### EXERCISE DESCRIPTION
Show every line of the material below that contains the word "icon", copying each line in full.

### INPUT RECORDS
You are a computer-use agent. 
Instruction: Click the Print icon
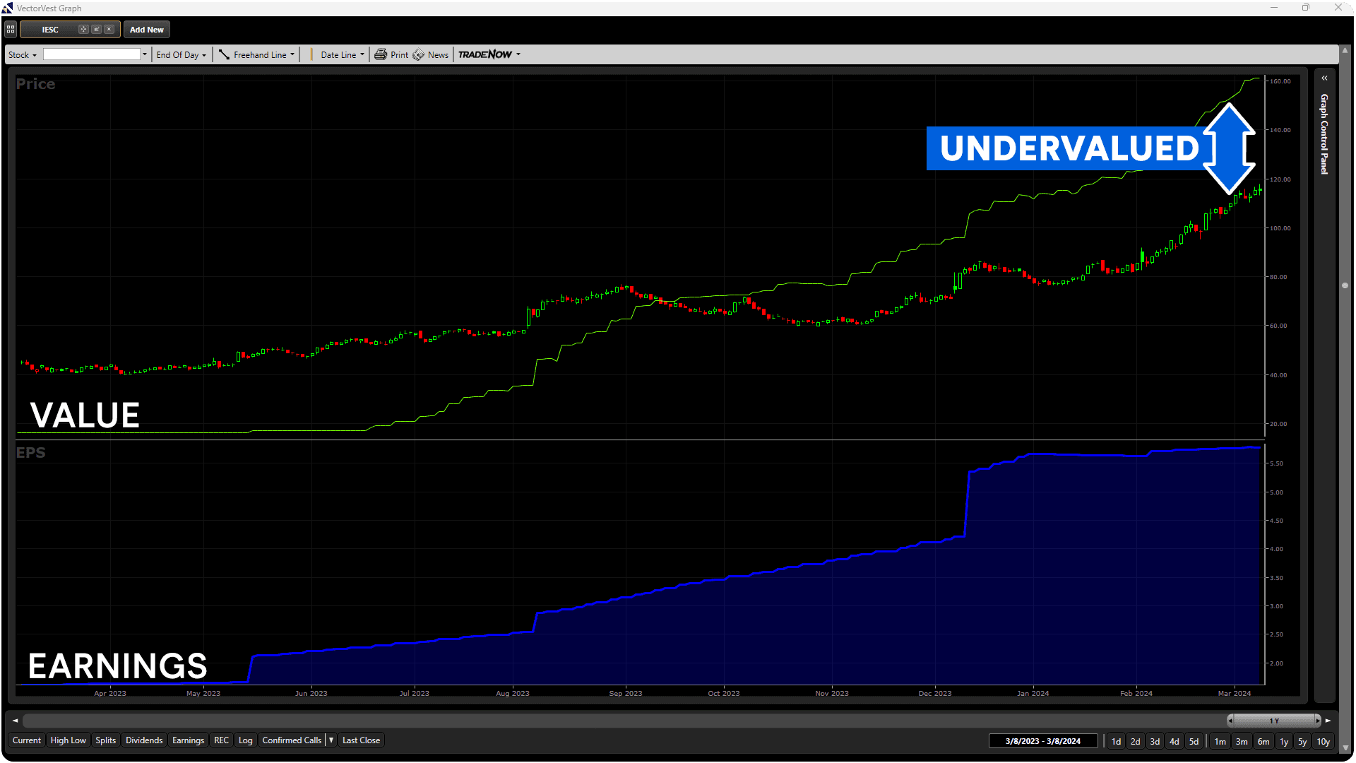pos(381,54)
---
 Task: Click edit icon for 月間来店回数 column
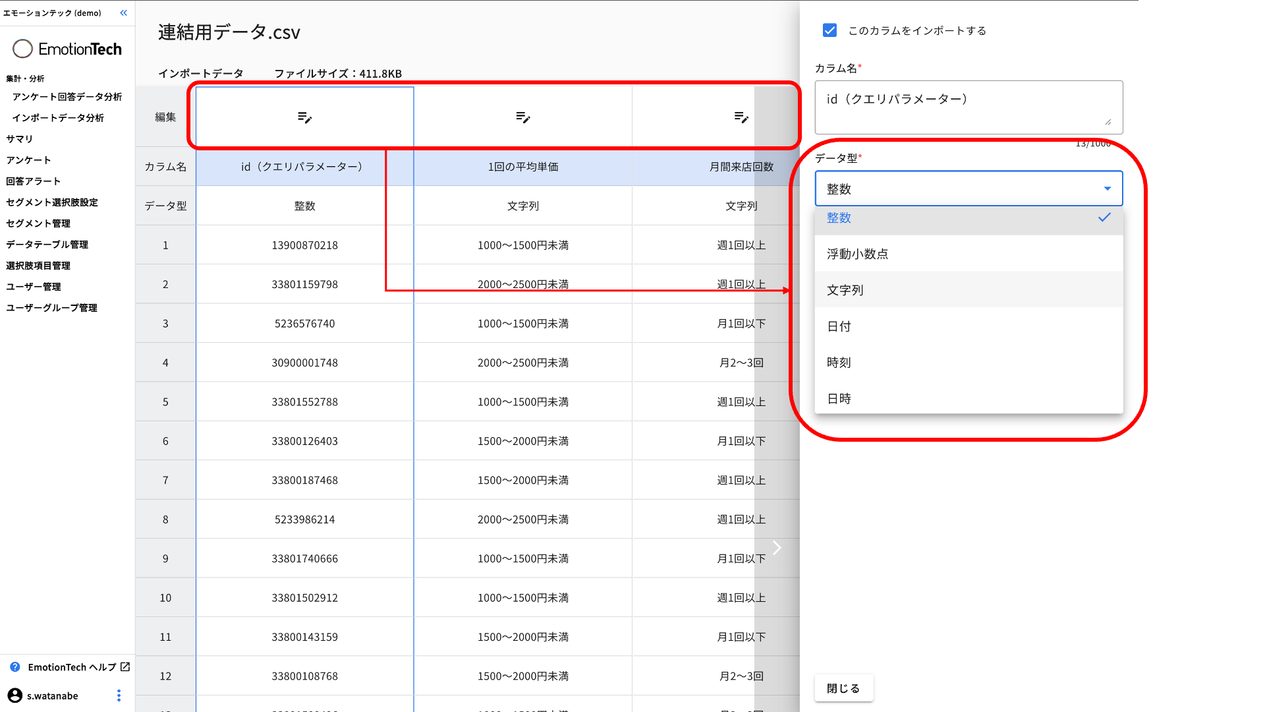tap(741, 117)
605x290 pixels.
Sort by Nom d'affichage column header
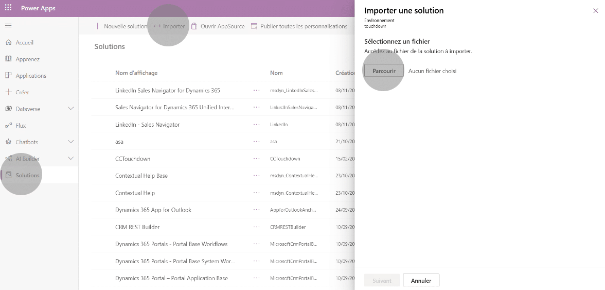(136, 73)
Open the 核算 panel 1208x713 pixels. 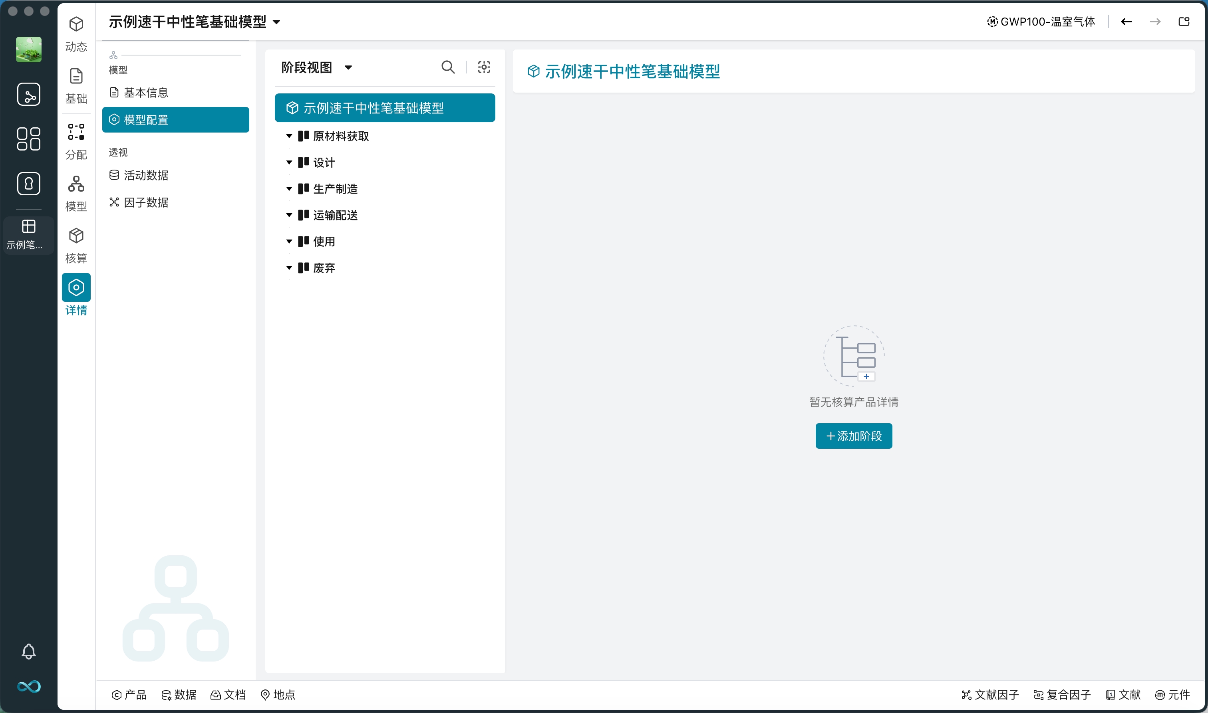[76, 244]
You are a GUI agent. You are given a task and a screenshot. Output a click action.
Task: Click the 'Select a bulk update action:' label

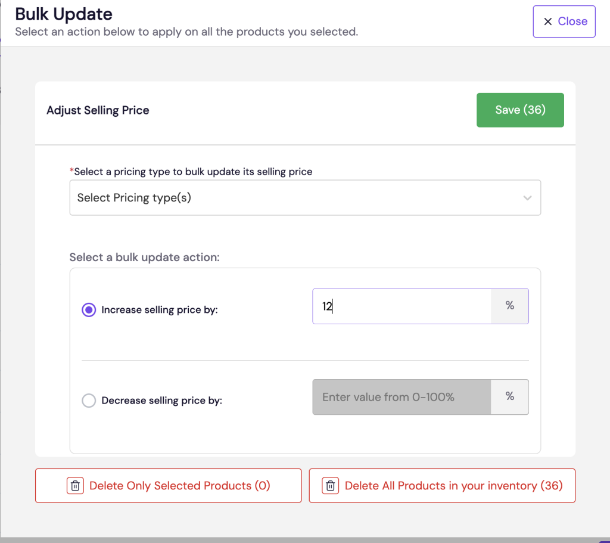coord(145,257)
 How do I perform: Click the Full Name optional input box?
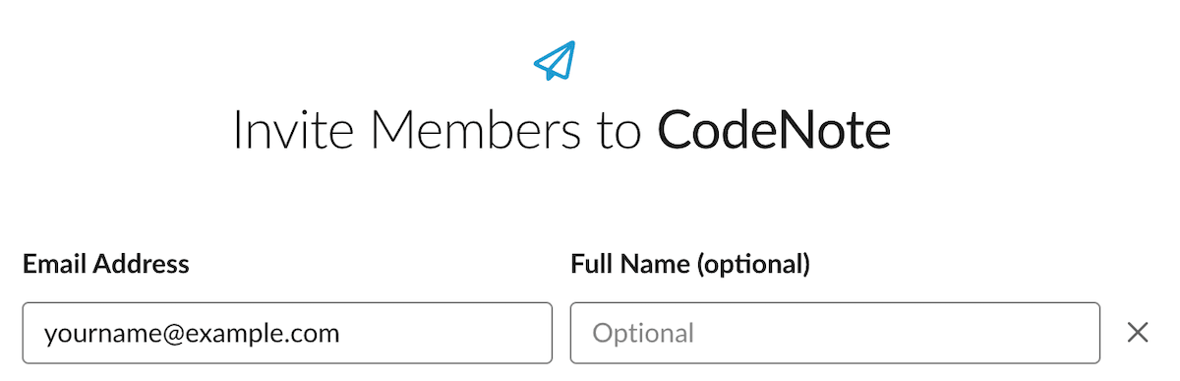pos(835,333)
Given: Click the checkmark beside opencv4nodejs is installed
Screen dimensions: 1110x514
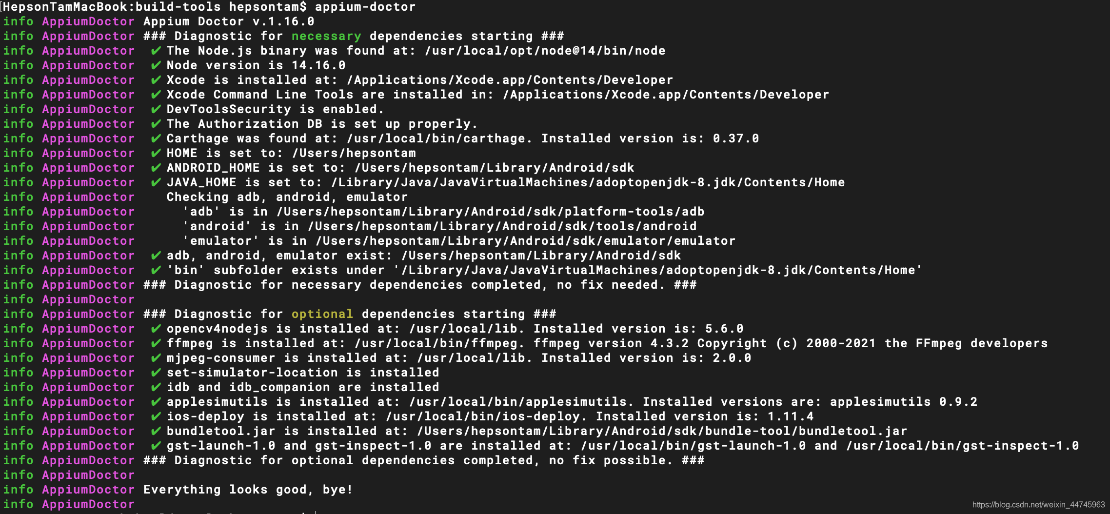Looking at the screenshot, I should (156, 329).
==
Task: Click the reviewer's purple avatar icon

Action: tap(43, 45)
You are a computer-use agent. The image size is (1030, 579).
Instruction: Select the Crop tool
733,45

### CORRECT RESULT
Instruction: Click the Print icon
 Task: Click edit icon for 月間来店回数 column
Task: Click the reviewer's purple avatar icon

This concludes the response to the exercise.